### What is required
Copy the following entries verbatim, preserving every line, character, and spacing.

### Given data
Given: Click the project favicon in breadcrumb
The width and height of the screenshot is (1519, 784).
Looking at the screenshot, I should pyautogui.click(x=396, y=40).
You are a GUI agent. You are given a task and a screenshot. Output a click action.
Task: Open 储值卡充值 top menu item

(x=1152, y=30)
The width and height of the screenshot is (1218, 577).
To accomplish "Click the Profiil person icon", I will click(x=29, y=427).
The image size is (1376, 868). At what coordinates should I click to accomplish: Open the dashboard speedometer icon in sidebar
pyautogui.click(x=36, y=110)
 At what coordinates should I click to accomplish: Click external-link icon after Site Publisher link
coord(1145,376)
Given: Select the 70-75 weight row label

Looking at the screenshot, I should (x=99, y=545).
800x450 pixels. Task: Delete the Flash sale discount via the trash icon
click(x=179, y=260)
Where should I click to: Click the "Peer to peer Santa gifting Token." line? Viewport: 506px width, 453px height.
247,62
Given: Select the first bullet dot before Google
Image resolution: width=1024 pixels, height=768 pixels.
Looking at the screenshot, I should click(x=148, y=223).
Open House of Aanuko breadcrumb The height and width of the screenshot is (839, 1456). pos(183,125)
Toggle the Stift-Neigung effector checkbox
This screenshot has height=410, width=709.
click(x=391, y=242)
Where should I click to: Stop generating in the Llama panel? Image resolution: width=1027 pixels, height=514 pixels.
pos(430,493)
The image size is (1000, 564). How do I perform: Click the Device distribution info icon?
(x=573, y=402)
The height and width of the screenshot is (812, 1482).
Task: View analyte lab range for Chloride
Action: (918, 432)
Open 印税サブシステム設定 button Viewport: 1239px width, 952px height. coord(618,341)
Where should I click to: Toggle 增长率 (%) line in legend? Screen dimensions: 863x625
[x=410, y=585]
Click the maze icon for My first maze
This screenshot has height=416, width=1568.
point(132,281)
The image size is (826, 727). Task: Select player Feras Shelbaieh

### Result below
Given: Click the project favicon in breadcrumb
The width and height of the screenshot is (1519, 784).
Looking at the screenshot, I should pyautogui.click(x=396, y=40).
You are a GUI agent. You are given a task and a screenshot. Output a click action.
Task: Open 储值卡充值 top menu item

(x=1152, y=30)
The width and height of the screenshot is (1218, 577).
To accomplish "Click the Profiil person icon", I will click(x=29, y=427).
The image size is (1376, 868). At what coordinates should I click to accomplish: Open the dashboard speedometer icon in sidebar
pyautogui.click(x=36, y=110)
 At what coordinates should I click to accomplish: Click external-link icon after Site Publisher link
coord(1145,376)
Given: Select the 70-75 weight row label

Looking at the screenshot, I should (x=99, y=545).
800x450 pixels. Task: Delete the Flash sale discount via the trash icon
click(x=179, y=260)
Where should I click to: Click the "Peer to peer Santa gifting Token." line? Viewport: 506px width, 453px height.
247,62
Given: Select the first bullet dot before Google
Image resolution: width=1024 pixels, height=768 pixels.
Looking at the screenshot, I should click(x=148, y=223).
Open House of Aanuko breadcrumb The height and width of the screenshot is (839, 1456). pos(183,125)
Toggle the Stift-Neigung effector checkbox
This screenshot has height=410, width=709.
click(x=391, y=242)
Where should I click to: Stop generating in the Llama panel? Image resolution: width=1027 pixels, height=514 pixels.
pos(430,493)
The image size is (1000, 564). How do I perform: Click the Device distribution info icon?
(x=573, y=402)
The height and width of the screenshot is (812, 1482).
Task: View analyte lab range for Chloride
Action: (918, 432)
Open 印税サブシステム設定 button Viewport: 1239px width, 952px height. coord(618,341)
Where should I click to: Toggle 增长率 (%) line in legend? Screen dimensions: 863x625
[x=410, y=585]
Click the maze icon for My first maze
This screenshot has height=416, width=1568.
point(132,281)
The image size is (826, 727). Task: Select player Feras Shelbaieh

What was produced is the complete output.